Why the martini glass is a classic, despite its shape

The surprising endurance of a Jazz Age design

By Jason Palmer

If you were in a distant city and wanted to find a drink, what symbol would you look for? The answer, on a map or in bright neon, is a vertical line bisecting a horizontal one, with an inverted triangle on the top: the martini glass has become the world’s visual shorthand for cocktails.

The vessel traces its history to an only slightly different one, the cocktail glass. Until the late 19th century, cocktail recipe books called for tumbler-like “bar glasses” of various sorts – “large”, “medium”, “fancy” and so on – and, later, highball glasses. But as cocktails evolved, so too did glassware. Fruity and tooth-achingly sweet concoctions popular with the Victorians gave way to an ever-wider range of aromatic drinks made with bitters and aromatised wines. These more delicate creations needed to be kept from the warmth of the hand, which drove their more ephemeral flavours out of the drink. The cocktail glass – a straight-sided take on a wine glass – introduced a stem into the equation.

The martini glass was an elegant variation, with a pure V-shape, a longer stem and a wider bowl. It was first seen at the Exposition Internationale des Arts Décoratifs et Industriels Modernes in Paris in 1925 – the birthplace of Art Deco. At first it was used as just another vessel for champagne. But as Art Deco caught on, so did the Jazz Age predilection for cocktails, especially those made with gin, Prohibition’s principal illicit booze. This was good for the martini, a mix of gin and vermouth whose origins are as hazy as someone who has had four of them. By the mid-1930s, the glass was being packaged with the three-part cocktail shaker, also patented in 1925, as a “martini set”.

Hollywood promoted and popularised the trend: Paul Vanderkill, the New York millionaire in “Child of Manhattan” (1933, above), enjoyed a properly housed martini, as did Clark Gable’s charming newspaperman in “After Office Hours” (1935). So strong did these cultural associations become that the martini glass is now unique among barware in that it is never repurposed. You could conceivably put cola in a highball or juice in a tumbler. But barring a significant dirty-dishes emergency, it would feel ludicrous to put anything other than a cocktail in a martini glass.

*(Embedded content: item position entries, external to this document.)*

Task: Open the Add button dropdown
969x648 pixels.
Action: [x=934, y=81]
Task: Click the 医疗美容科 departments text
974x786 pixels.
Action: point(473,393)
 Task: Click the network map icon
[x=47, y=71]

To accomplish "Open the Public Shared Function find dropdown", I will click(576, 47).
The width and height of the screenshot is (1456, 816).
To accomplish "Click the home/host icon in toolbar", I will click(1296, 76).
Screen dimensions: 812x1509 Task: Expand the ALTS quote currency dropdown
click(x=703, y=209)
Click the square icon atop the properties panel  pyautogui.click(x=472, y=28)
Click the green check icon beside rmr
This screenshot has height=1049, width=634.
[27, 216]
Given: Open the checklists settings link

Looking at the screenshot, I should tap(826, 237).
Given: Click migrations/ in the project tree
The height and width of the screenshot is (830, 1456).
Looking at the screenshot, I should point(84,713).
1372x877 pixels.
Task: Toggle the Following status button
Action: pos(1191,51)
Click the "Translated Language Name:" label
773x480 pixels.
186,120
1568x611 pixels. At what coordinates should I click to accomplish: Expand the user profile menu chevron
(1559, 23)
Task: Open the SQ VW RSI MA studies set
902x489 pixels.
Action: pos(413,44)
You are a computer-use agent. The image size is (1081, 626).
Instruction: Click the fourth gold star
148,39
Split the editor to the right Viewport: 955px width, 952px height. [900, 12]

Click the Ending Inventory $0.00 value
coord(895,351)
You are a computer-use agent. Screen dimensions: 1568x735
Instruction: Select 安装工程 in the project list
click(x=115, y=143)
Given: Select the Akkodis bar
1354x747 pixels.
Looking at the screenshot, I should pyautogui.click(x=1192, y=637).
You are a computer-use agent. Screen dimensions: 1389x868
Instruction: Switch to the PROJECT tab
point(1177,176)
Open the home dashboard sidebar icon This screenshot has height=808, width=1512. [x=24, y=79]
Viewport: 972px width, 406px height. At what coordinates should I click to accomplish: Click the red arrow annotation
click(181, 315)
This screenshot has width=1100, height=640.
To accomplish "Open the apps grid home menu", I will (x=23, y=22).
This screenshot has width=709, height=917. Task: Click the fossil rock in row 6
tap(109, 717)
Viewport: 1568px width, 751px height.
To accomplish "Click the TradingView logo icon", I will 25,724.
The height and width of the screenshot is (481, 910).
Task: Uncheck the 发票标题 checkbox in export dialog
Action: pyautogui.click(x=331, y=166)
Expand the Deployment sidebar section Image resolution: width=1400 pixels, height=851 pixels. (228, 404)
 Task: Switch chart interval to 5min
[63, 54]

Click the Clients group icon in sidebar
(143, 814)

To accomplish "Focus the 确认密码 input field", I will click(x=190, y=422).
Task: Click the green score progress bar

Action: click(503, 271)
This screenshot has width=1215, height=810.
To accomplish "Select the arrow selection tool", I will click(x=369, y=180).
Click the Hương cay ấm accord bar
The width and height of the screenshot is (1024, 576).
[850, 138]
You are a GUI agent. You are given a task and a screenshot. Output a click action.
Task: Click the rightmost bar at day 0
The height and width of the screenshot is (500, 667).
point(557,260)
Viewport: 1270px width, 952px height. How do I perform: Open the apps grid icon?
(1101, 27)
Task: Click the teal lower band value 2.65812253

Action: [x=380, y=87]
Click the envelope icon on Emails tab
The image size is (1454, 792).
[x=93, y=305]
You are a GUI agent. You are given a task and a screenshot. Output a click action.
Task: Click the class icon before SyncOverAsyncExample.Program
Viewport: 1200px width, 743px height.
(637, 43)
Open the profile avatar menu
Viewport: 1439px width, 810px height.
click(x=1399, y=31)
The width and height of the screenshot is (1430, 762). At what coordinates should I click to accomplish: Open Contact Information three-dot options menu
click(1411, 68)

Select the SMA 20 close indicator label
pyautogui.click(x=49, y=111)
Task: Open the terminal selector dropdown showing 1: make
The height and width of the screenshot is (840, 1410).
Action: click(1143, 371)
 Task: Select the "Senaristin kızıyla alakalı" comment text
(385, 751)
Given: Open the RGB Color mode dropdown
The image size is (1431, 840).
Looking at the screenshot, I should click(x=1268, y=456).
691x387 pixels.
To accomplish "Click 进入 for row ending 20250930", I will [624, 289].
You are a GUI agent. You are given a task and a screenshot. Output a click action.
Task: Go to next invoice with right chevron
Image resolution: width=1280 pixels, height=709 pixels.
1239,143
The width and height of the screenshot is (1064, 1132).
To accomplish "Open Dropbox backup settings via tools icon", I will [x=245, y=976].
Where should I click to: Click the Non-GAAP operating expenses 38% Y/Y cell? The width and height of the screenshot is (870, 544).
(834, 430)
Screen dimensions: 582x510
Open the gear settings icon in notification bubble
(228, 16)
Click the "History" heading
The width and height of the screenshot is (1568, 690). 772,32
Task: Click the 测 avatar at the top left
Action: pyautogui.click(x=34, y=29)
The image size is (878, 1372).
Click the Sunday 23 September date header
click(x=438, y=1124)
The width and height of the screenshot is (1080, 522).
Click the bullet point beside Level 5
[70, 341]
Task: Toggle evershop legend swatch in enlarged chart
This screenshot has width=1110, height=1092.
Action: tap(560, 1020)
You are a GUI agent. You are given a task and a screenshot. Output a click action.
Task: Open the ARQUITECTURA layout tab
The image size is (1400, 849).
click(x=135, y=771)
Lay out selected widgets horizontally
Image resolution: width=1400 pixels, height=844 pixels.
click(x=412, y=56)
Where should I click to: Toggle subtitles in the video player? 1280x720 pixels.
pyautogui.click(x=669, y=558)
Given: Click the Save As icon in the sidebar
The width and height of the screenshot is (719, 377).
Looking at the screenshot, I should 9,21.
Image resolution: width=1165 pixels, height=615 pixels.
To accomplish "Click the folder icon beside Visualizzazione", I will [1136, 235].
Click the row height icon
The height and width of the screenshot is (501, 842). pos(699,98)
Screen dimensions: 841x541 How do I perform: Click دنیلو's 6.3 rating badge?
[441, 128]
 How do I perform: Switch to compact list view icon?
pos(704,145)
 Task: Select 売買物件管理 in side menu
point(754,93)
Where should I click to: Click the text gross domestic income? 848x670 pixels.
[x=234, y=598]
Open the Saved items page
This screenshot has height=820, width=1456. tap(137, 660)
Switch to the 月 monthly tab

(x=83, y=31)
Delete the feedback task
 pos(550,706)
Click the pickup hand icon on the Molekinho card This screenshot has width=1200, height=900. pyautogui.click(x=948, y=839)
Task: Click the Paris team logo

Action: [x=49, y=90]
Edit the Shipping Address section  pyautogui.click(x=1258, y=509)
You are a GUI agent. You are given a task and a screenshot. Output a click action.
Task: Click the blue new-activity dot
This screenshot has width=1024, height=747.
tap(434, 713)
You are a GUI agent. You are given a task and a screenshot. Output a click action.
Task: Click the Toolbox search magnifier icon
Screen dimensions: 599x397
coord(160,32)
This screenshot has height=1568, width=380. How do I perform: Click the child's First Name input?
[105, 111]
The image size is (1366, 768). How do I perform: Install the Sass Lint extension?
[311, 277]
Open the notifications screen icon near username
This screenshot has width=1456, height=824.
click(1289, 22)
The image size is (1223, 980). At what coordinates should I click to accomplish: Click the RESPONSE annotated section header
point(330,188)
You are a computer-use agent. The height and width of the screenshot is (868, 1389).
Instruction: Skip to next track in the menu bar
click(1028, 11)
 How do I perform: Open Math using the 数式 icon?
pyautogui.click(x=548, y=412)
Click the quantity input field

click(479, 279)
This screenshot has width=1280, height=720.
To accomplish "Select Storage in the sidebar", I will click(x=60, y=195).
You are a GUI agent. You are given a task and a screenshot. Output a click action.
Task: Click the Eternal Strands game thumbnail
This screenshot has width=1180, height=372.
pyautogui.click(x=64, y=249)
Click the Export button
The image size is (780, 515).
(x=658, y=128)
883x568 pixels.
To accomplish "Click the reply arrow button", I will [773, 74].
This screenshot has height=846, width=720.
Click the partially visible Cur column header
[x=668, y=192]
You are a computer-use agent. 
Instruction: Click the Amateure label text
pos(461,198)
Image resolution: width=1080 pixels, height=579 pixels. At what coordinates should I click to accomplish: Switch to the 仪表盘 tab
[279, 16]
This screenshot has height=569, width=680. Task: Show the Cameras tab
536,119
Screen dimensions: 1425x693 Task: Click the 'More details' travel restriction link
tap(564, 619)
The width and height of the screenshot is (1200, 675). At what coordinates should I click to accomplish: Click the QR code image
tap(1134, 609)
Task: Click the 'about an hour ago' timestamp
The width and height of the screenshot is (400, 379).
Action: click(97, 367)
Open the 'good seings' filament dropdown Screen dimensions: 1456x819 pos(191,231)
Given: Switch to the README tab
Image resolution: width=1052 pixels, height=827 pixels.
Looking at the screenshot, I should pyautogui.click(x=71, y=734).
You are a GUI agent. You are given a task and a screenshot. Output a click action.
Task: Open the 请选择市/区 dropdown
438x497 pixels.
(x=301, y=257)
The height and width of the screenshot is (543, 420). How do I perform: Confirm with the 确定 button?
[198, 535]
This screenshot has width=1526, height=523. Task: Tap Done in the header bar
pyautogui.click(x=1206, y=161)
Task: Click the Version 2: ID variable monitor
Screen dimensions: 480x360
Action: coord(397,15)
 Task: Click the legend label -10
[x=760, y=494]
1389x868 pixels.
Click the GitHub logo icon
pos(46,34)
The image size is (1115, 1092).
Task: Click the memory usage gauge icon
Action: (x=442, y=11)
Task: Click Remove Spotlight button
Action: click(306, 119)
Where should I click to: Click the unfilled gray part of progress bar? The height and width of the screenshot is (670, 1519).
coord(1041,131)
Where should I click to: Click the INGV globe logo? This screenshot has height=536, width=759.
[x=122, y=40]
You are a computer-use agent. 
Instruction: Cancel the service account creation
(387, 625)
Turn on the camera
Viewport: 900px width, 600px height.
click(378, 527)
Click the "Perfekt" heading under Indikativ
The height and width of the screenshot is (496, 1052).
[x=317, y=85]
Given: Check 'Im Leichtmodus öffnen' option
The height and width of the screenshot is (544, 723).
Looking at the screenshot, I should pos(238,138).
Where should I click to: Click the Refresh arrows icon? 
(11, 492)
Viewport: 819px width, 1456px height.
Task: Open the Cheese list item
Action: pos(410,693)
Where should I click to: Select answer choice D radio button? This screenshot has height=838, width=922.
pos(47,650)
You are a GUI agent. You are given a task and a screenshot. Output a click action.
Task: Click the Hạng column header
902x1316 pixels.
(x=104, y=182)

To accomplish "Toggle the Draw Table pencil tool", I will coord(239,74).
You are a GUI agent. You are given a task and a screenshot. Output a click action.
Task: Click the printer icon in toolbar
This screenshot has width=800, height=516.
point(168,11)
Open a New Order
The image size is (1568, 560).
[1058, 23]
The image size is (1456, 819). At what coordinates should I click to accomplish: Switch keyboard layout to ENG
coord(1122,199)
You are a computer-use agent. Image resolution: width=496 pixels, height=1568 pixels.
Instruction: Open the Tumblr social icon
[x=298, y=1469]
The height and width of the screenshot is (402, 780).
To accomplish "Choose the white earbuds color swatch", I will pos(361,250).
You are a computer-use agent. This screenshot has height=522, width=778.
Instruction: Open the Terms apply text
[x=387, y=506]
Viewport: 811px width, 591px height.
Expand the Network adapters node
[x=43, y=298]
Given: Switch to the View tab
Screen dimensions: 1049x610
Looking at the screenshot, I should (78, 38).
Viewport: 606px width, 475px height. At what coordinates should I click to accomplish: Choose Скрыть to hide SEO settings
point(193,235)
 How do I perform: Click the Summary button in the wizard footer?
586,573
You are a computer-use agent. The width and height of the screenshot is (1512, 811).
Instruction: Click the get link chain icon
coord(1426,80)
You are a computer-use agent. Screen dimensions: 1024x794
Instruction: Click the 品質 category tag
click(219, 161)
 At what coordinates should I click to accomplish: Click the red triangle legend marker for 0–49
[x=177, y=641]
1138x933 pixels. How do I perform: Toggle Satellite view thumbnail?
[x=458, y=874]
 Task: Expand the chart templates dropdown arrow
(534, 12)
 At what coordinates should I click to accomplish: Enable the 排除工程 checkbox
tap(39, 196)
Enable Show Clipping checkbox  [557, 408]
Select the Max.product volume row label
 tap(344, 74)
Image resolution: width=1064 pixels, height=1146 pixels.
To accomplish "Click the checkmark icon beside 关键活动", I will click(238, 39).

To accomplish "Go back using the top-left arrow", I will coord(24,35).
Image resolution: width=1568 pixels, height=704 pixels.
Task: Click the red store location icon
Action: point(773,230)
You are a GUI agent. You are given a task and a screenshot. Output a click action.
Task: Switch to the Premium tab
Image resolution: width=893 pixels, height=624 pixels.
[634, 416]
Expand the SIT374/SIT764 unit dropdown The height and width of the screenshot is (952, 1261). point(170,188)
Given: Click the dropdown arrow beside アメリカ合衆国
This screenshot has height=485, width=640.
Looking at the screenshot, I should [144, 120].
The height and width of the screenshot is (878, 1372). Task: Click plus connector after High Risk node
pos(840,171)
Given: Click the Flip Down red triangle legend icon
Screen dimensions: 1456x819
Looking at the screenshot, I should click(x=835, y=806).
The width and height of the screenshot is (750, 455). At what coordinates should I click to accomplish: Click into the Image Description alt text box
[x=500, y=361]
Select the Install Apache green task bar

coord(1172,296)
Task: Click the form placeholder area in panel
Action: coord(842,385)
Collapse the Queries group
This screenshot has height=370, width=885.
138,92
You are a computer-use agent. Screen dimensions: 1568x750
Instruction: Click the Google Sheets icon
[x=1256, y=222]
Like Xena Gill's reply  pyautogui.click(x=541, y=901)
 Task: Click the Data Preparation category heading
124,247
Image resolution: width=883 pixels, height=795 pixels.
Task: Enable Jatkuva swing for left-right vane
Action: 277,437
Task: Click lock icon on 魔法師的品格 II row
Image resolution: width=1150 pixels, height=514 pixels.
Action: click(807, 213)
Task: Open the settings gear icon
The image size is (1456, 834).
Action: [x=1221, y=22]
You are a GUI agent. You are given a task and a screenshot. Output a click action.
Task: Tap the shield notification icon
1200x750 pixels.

Its popularity is surprising, given that physics is against it. Imagine holding a full wine glass or coupe. Shift yourself quickly and the drink goes up the side, with at least some coming back down and staying in the glass. The straight-sided martini glass? No chance. It’s fine if you’re seated at a table – or better yet, at a bar where there’s no jostling. But trying to manage a full one on the move or in a crowd is just asking for trouble.

Indeed, one origin myth for the glass holds that its spill-prone design was not a bug but a feature: Prohibition-era drinkers, the argument goes, would find it easier to ditch their drinks if the cops showed up. Besides the fact that my own experiments indicate that specific glassware has little bearing on the time required to spill a drink, you imagine that they would have been more inclined to pour a cocktail down than to pour it out.

In the 1980s the martini glass got bigger, along with the hairstyles and boxy suits, to accommodate a dizzying array of ‘tini drinks. That larger size demanded a mid-glass or around-the-rim grip, somewhat defeating the purpose of that elegant stem. Thankfully those trends have now reversed. The martini glass is shrinking, which makes it less unwieldy (and, cynics may note, permits a smaller serve). It remains a classic, despite the physics, and still what I want my martini in.